▸ Excerpt provided:
>>>>

Student fees are a hot topic at the moment, which is perhaps unsurprising, since they’ve been a political cul-de-sac since Labour introduced them almost 20 years ago. Since then, the fees have steadily risen over successive governments, which culminated in Labour, at the 2017 election, promising to end them – as well as claiming that they’ll ‘look into’ scrapping all tuition fees ever.

How ever you feel about them (and economic experts generally believe that, they’re necessary but the existing system is broken) has put the topic, once more, firmly on the front pages. And that’s how we get to the Conservative Party tweaking the current formula to ensure that graduates can earn more before they have to start paying back in.

Now, the Institute for Fiscal Studies has distilled what those changes actually mean for students.

The first major change is the cost. The IFS estimate that raising the threshold from £21,00 to £25,000 will cost the Treasury £2.3 billion a year. In other words, it’ll be funded for by the taxpayer for longer.

<<<<

▸ Data below:
>>>>

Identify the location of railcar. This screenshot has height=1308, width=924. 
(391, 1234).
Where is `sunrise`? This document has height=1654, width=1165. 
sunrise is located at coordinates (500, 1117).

<<<<

▸ Exercise goal: Can you continue the article on student fees and the IFS findings, starting right after its final sentence?

▸ Answer to this task:
The Government also announced a cap on the proposed increase from £9,000 to £9,500. The IFS figures that this will save the Government £0.3 billion. More importantly, the change will save students around £800.

One change, championed by MoneySavingExpert’s Martin Lewis, yet to be put forth by any major political party: Increasing repayment thresholds in line with average earnings. See, with wages currently stagnating, it means graduates are technically paying more back.

According to Lewis:

When the changes to student finance were announced in 2012, it was repeatedly stated by the Government that the £21,000 threshold would rise in line with average earnings in April 2017. In November 2015, it did a U-turn, saying the threshold would be frozen until at least April 2021. However, it’s now set that the student loan repayment threshold will be increased from £21,000 to £25,000 in April 2018 as part of a wide-ranging review of student finance.’

Given that the current freeze is defined by the IFS as welcome but ‘unsustainable’, increasing thresholds in line with average earnings could offer more long-term stability to the system.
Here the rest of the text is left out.